8

THAT afternoon Lucy was walking alone in the grounds. She had been sewing ever since dinner and now at four o’clock she had come out for a breath of fresh air. Jenny Morris was with her. The child was in one of her enquiring moods and had asked numerous questions, about where the sap went in winter and what became of the old holly leaves when the new ones came out in the spring. Lucy was glad when a little negro peeping around the corner of the house had enticed Jenny off to play.

Lucy unlatched the gate of the little rose garden and stepped in. She went up and down the walks, stopping now and then before some rosebush or flowering shrub, but she could not have told what flower it was she was eyeing so intently. She was thinking of the night when she had ridden home from Music Hall with George Rowan. She could remember the distinct feeling of aversion that she had had when George laid his hand on her saddle and she knew that in a second he would be leaning over to kiss her. But she could not understand why she had felt as she did. She knew that if George were here today she would act very differently. And yet, she told herself, feeling as she felt that night she could not have acted differently. And she would start over the same cycle, beginning with the time they had ridden down the hill and going on to the moment when George had let his voice ring out wildly in the night as if to say it was all finished.

She left the garden and walked toward the house. The east portico as always at this season of the year was hung thick with vines. The white columns could barely be discerned under them. Growing close to it, so close that its branches brushed the portico steps, was an enormous hemlock tree. Lucy had played with her dolls in the little cave made by the sweeping branches and this tree, this whole section of the grounds, had always had a special charm for her. A few months ago when she had been away at school she had thought that if she could see the hemlock tree and the white columns under their greenery, she would be perfectly happy. Soon after arriving home she had darted away from the others and had come around to this side of the house merely for the pleasure of traversing the shady path. She stopped now and looked up at the portico. It was just as usual, the vines as green, the shade of the hemlock boughs as thick and yet the whole scene was in some mysterious way altered.

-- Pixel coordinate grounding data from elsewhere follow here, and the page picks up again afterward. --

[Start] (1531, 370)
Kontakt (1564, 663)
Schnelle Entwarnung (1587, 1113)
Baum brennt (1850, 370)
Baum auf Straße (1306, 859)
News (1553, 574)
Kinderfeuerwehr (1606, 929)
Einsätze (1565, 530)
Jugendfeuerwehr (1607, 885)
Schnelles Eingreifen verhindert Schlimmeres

At that moment Cally, tired from bending over the cutting table, came to the ballroom window and looked out. She habitually dressed plainly but today she looked even less glamorous than usual, in a dress of gray poplin with her hair pushed back from her strong, plain face. Lucy, seeing her aunt looking down on her, smiled and made a gesture signifying she would be upstairs in a minute, then looked away. There had come to her one of those moments of discernment in which the whole tenor, the inner meaning of another person’s life seems revealed. Lucy had been familiar with her aunt’s history ever since she could remember. She had heard older people sighing over Cally’s “ruined life” but she had never until this moment conceived what it would be like to have one’s life “ruined.” Up to now whatever spiritual necessity she had known was that of being true to herself. “That’s not like me,” she would think sometimes when she had been unkind to Jenny Morris or had thwarted one of the older girls in some petty way. But now she saw in a flash that life was not so simple as she had thought it. Aunt Cally, everybody agreed, had done all she could to make her marriage a success. She had stayed with Charles Hobart as long as she could but he was dissolute as well as weak, forever after other women, dangerous when drinking. She had had no choice finally but to leave him. And yet, Lucy thought, it must have been very bitter to her to have to come home to her father’s house, a divorced woman with a child, to live on year after year the futile life that a woman with no household of her own must live. Lucy loved her aunt but she had always thought of her as curiously set apart by her misfortunes. She had never even conceived of such things happening to herself, but in a flash she realized what a precarious business life—and particularly love—is and how impalpable the forces which make for success or disaster. And it now seemed to her as improbable that she could be happy in this life as it had once seemed certain.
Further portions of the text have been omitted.